Cantor also wrote that in the winter, the House will consider legislation in light of an NLRB notice of a proposed rule regarding union election procedures -- legislation he said will "protect the interests of both employers and their workers."
On taxes -- another area described as hindering the creation of "middle-class jobs" -- Cantor's memo said House Ways and Means Chairman Dave Camp, R-Mich., will lead efforts to provide relief for businesses.
Cantor writes that those will include a planned vote on terminating a requirement due to start in 2013 that would mandate federal, state, and local governments to withhold 3 percent of all government payments made to contractors in excess of $100 million. According to Cantor, this move will "lift the uncertainty" being brought upon construction contractors, medical providers, manufacturers, farmers, and many others who provide goods and services under government contracts.

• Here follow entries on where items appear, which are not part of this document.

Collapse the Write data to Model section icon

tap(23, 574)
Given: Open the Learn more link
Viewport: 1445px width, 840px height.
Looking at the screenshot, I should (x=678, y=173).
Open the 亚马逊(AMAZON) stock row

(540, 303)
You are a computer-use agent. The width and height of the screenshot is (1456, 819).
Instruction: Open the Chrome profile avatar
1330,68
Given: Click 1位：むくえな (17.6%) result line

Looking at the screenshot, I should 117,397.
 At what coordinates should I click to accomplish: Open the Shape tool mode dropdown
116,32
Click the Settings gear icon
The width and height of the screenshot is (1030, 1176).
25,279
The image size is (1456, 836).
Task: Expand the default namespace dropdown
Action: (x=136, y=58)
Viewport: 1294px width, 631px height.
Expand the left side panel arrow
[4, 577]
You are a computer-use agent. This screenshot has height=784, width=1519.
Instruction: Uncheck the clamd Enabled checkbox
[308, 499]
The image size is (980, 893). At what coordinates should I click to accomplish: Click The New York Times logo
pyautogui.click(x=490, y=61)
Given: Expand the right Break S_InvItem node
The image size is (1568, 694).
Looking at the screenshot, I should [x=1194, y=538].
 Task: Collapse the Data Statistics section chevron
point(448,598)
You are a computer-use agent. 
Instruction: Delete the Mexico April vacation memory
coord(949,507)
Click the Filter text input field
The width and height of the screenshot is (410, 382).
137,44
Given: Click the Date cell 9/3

Cantor wrote that Republicans also intend to continue pushing a plan to allow businesses with fewer than 500 employees to take a tax deduction equal to 20 percent of their income. He noted that the goal of the proposal - part of the GOP's 2010 election "Pledge to America," was simple: to "immediately free up funds for small businesspeople to retain and hire new employees, and reinvest in and grow their businesses."
House leaders also expect Obama to advance three free-trade agreements sometime this fall, and Cantor wrote that "when he finally sends them our way, I will not hesitate to schedule them." The protracted battle over the debt limit stalled plans in July to ratify pending trade deals with Colombia, Panama, and South Korea.